Sunday, November 18, 2007

Thank You, Thank You, Thank You...

I am negotiating my contract for my new apartment and I bring along an Israeli friend. During the negotiation process, I get a lower monthly rent, and some other bonuses. I speak Chinese to my new landlord, who is a lovely middle-aged Shanghainese woman. I want her to know that I am a down-to-earth person, not another faceless, incomprehensible waiguoren. And so throughout the process, I try to keep it friendly and light, and when she says something kind or offers something to me in the negotiation process, I thank her profusely. It's a habit I picked up from people in Taiwan, and it's pretty aligned with my own nature.

It goes like this in Chinese: "謝,謝,謝,謝,謝謝謝謝..." You say "thanks" very quickly about eight times in a row, so it sounds like this: "shyeh, shyeh, shyeh, shyeh, shyeh, shyeh, shyeh, shyeh..."

My Israeli friend, who's lived in a Shanghai for several years pulls me aside after and says, "Look, you've got to stop the profuse 'thank you's'! One is enough!" Shanghai is indeed a city of deals, and I think I might have to unlearn a few "bad" habits.

Or maybe not. "謝,謝,謝,謝,謝謝謝謝..."

1 comment:

Anonymous said...

Taiwan and China.

In both places they speak Chinese, but the habits and meaning that go along with it are like two distant branches of the same family.

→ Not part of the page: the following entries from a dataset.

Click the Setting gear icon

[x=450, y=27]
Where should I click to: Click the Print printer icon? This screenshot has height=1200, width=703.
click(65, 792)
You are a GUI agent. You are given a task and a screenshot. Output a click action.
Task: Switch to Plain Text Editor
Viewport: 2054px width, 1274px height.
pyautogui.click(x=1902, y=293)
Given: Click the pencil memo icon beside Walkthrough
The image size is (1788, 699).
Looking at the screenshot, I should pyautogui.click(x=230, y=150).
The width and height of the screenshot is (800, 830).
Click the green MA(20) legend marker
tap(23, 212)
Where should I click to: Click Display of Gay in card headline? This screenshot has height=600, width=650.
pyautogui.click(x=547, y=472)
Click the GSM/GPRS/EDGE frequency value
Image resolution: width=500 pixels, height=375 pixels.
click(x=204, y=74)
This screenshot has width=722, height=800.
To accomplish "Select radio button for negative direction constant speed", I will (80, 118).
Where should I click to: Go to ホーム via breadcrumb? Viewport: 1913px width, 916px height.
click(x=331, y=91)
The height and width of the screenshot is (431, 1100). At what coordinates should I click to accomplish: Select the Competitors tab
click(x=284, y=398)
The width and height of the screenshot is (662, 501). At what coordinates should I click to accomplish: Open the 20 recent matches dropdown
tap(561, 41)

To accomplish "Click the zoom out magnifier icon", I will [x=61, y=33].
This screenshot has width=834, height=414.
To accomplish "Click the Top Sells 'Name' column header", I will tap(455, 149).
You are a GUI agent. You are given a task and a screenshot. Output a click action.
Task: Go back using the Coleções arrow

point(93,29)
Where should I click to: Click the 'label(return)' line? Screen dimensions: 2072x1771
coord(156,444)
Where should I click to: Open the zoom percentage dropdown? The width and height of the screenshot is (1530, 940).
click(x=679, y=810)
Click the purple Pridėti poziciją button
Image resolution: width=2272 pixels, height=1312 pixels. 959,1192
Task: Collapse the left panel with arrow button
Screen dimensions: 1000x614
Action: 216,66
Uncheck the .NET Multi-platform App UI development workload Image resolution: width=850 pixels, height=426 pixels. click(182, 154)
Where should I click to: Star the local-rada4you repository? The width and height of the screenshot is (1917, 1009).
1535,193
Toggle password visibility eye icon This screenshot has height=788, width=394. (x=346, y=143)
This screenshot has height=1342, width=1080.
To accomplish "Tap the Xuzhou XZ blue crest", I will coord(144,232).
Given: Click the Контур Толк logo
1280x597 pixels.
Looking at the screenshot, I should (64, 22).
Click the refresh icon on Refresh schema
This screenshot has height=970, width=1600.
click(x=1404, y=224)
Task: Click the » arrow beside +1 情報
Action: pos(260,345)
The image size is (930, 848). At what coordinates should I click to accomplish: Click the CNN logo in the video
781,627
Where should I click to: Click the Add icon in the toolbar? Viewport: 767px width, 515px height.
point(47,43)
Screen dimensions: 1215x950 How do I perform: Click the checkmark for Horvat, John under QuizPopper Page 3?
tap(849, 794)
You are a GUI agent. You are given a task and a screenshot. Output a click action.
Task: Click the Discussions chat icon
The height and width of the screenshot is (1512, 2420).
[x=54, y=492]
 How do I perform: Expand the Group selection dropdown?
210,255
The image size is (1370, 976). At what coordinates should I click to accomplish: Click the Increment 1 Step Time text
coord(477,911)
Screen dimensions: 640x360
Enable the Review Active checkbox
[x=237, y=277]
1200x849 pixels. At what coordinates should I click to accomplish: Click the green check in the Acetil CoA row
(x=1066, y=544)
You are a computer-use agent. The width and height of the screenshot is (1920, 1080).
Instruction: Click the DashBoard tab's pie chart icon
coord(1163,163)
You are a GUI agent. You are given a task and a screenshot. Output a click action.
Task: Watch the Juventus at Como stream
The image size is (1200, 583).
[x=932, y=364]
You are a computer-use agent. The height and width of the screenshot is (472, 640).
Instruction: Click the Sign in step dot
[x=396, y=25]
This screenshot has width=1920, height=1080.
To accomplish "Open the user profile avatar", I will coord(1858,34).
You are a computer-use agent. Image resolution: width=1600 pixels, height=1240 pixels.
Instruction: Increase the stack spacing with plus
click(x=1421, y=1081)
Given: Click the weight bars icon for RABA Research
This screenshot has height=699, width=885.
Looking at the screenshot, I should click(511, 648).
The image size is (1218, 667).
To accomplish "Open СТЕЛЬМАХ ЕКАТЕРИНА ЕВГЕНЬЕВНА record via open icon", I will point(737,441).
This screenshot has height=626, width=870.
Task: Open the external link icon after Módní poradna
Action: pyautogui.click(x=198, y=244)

They are two very different worlds. Flowers that spring from a common root, but the bloom would hardly betray that common connection.

Yes, it is more gritty in China, fewer thank you's, change at the market tossed at you, not handed to you, spit and horns and the lure of money after a famine of failed communism.

Taiwan teaches welcome and generousity, China teaches you to be on your toes at all times. It helps one to cultivate a sense of reserve.